How do I know how many tokens a session has used?

AI Battery displays token counts for your recent Claude Code sessions directly in your menu bar. It breaks down input tokens, output tokens, and cache usage so you can see exactly where your budget is going. Claude Code itself also shows token counts after each response if you look at the status line, but AI Battery makes the data persistent and visible at a glance across sessions.

Does using a smaller model or "fast mode" reduce token usage?

Claude Code's fast mode uses the same model with faster output — it does not switch to a smaller model or use fewer tokens. The token consumption is comparable. The strategies in this guide apply equally regardless of whether fast mode is enabled.

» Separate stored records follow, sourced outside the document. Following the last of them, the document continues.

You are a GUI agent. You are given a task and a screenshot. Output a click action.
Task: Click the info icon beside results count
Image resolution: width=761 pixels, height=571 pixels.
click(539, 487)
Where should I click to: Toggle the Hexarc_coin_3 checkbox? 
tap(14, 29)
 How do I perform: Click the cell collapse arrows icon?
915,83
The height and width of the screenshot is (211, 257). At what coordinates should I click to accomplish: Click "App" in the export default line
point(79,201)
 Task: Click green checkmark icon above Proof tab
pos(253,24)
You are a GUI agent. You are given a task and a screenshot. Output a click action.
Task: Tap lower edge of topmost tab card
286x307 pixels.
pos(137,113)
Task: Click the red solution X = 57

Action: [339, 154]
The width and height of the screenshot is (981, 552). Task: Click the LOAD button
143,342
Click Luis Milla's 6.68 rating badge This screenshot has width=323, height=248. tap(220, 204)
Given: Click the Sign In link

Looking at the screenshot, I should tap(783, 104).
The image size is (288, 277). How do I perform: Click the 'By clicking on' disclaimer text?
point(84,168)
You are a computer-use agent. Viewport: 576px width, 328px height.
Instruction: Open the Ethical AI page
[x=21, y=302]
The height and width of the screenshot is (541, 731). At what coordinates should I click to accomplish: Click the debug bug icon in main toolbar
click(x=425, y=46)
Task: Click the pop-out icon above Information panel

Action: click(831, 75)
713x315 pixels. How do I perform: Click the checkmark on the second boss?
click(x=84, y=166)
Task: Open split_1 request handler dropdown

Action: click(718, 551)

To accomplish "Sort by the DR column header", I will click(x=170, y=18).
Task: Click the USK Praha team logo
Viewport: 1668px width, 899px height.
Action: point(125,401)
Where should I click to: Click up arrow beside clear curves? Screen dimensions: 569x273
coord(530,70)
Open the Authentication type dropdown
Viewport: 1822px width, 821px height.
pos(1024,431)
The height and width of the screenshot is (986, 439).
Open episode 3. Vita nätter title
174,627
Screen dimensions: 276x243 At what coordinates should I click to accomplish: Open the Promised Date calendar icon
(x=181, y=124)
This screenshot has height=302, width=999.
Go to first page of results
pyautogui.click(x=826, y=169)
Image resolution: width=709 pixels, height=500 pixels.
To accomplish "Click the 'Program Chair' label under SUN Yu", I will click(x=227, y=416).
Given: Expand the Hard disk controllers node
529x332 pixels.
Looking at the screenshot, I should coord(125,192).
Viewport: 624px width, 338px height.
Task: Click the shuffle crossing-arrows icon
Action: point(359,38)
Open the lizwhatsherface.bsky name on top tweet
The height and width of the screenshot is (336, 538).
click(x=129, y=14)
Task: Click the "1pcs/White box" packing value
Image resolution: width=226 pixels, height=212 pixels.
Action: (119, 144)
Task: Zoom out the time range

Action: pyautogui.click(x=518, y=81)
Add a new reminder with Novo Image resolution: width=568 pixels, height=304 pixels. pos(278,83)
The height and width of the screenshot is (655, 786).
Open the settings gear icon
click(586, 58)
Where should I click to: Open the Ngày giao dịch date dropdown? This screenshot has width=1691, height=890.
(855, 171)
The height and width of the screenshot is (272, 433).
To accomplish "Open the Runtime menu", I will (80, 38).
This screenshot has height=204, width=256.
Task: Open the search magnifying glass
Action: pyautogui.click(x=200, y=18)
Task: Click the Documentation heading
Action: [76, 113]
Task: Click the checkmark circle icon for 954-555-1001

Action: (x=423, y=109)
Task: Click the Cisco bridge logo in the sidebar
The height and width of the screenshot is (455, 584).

Is there a hard limit on tokens per session, or just per time window?

Both. Each session has a context window of roughly 200K tokens — that's the per-session ceiling. Separately, Anthropic enforces rate limits across rolling 5-hour and 7-day time windows that cap your total usage across all sessions. Reducing per-session usage helps with both limits. See How Claude Code Rate Limits Work for the full rate limit breakdown.

Will these strategies make Claude's responses worse?

The opposite. Most of these strategies — being specific, keeping context focused, starting fresh sessions — actively improve response quality. Claude performs better with a clean, focused context than with a noisy one full of irrelevant file reads. You're not cutting corners; you're removing distractions.